Collected data:
▽
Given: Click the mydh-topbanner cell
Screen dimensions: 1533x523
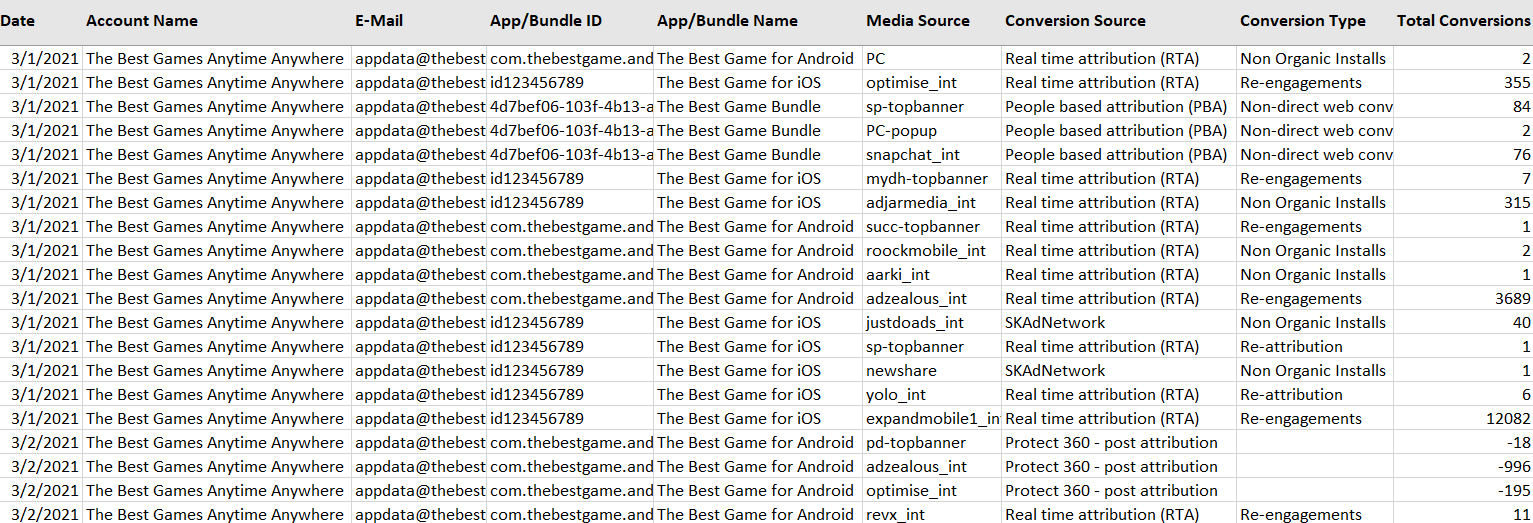Looking at the screenshot, I should tap(926, 179).
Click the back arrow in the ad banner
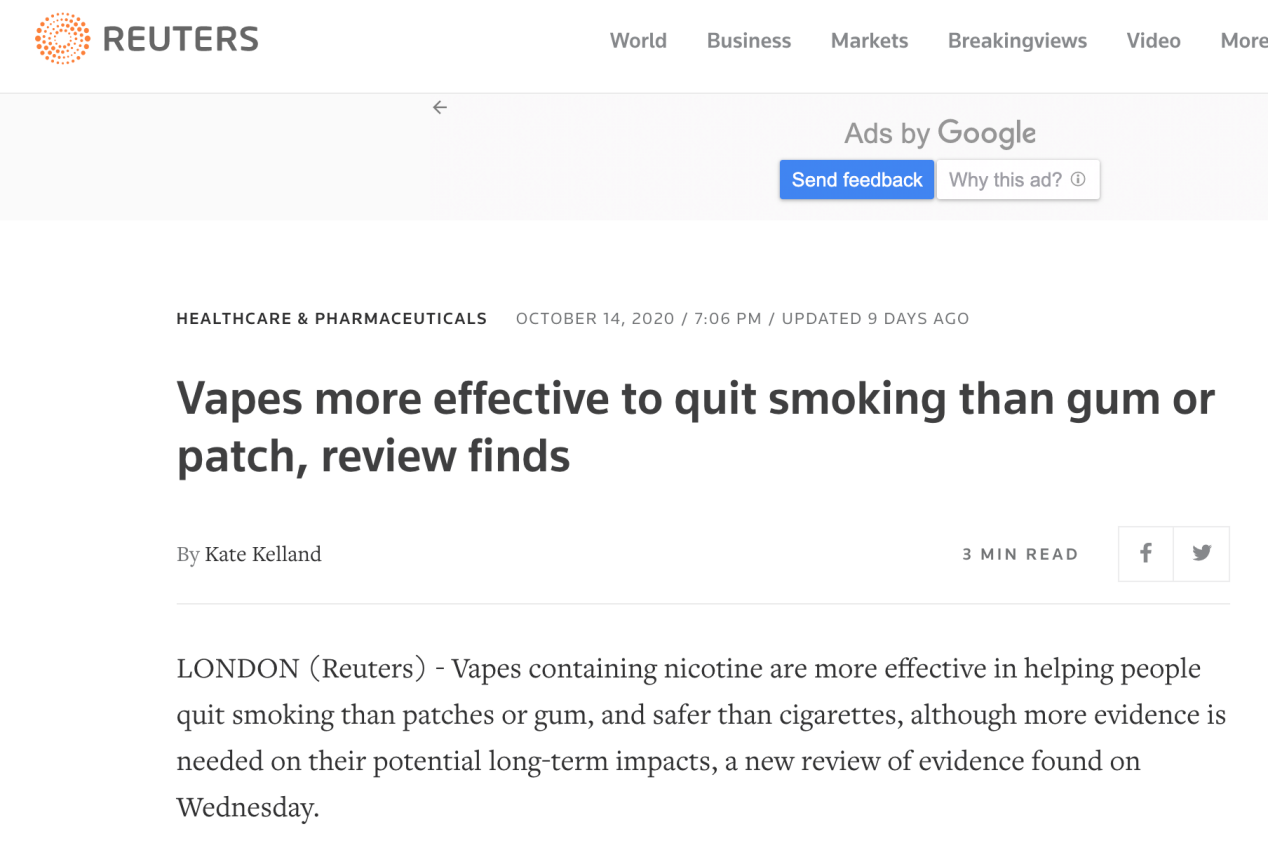The image size is (1268, 843). click(x=440, y=107)
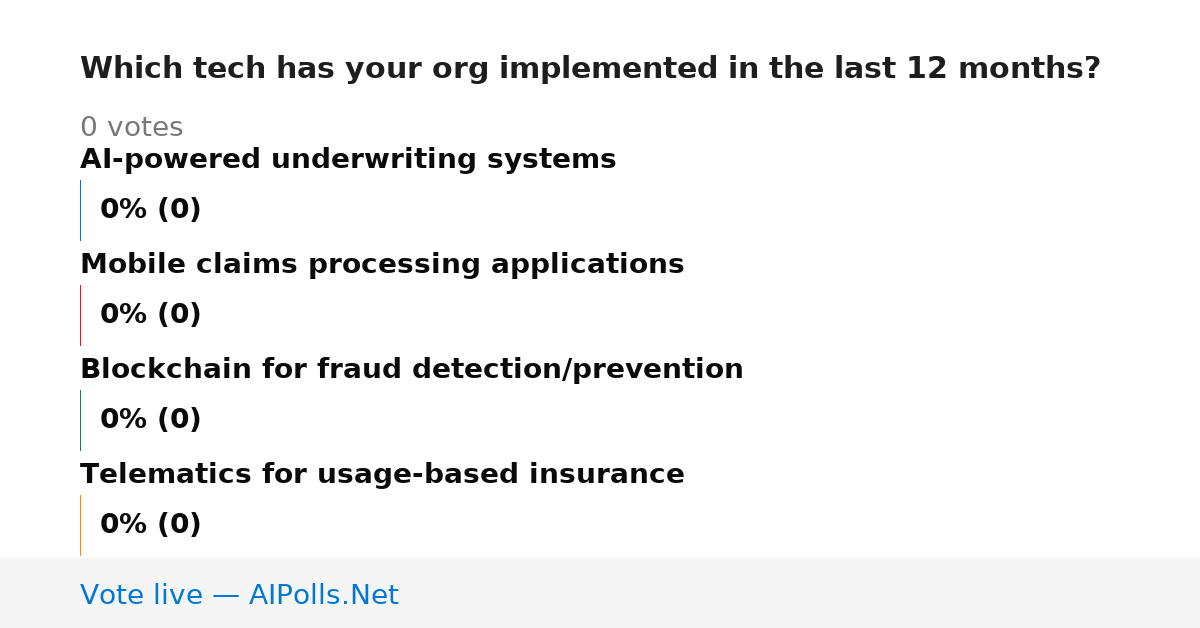The image size is (1200, 628).
Task: Click the 0 votes counter text
Action: point(131,128)
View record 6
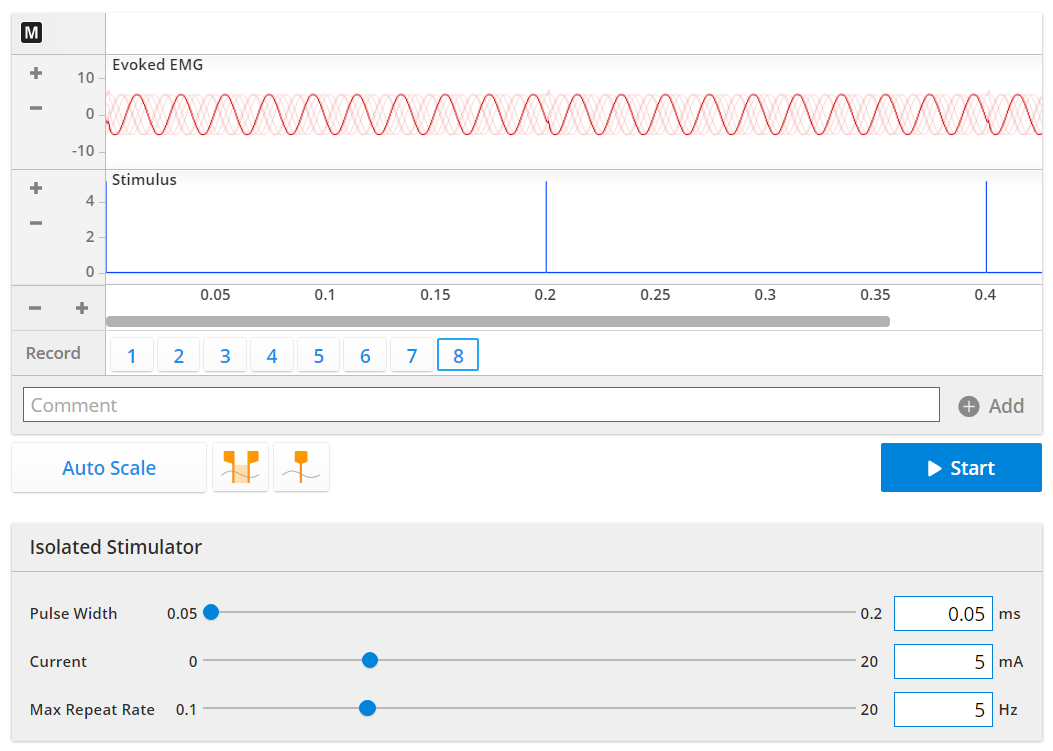Viewport: 1053px width, 751px height. [x=365, y=354]
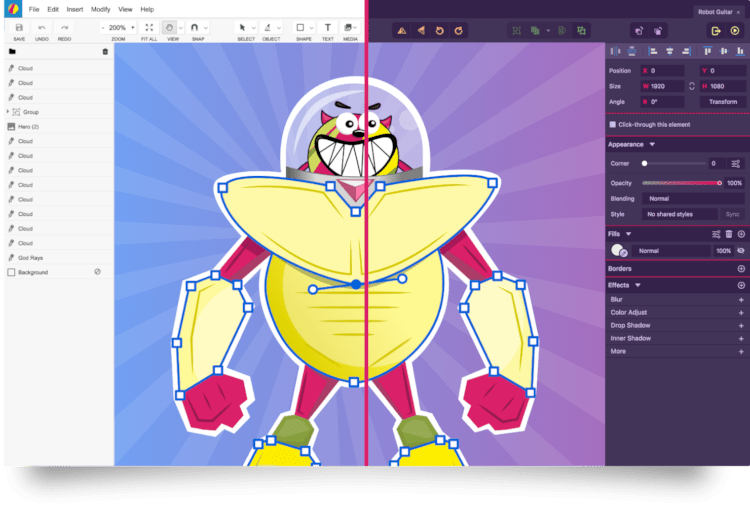Click the Sync style button
750x509 pixels.
coord(732,214)
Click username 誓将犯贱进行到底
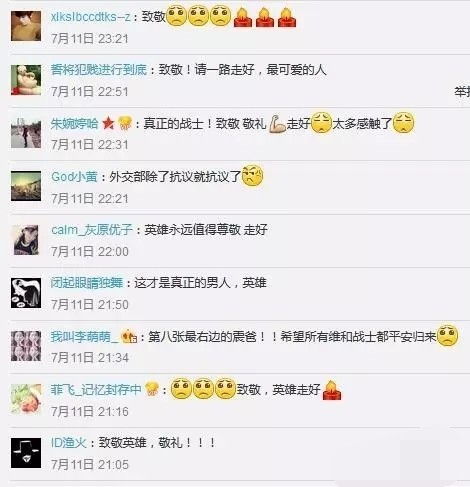Screen dimensions: 470x487 pos(99,70)
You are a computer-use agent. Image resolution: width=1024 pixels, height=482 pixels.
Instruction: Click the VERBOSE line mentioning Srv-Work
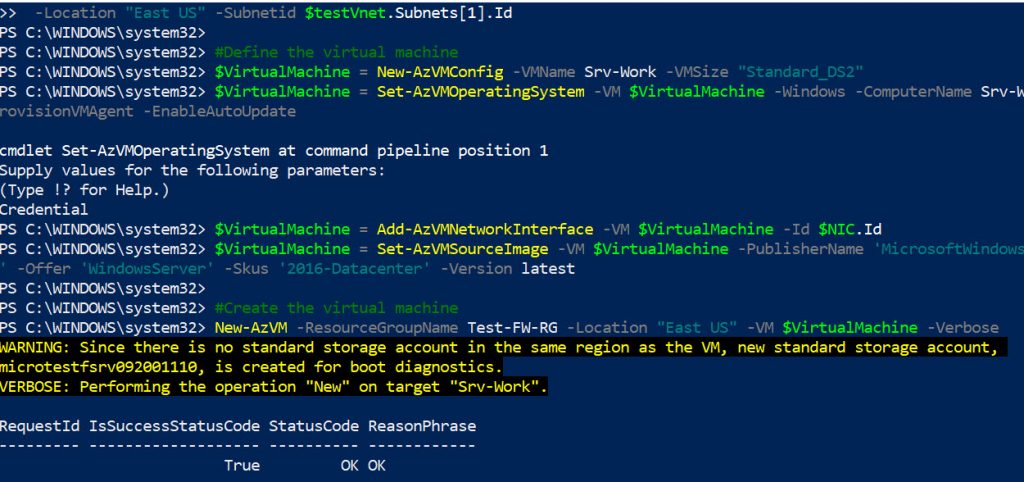point(274,387)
△
- WHAT NEEDS TO BE DONE -
I would like you to retype exactly the lines running from the one containing "You are a computer-use" to the last line of the entries, both included, leaving all pictures out.

- TASK OUTPUT -
You are a computer-use agent. Image resolution: width=1024 pixels, height=482 pixels.
Instruction: Click the VERBOSE line mentioning Srv-Work
point(274,387)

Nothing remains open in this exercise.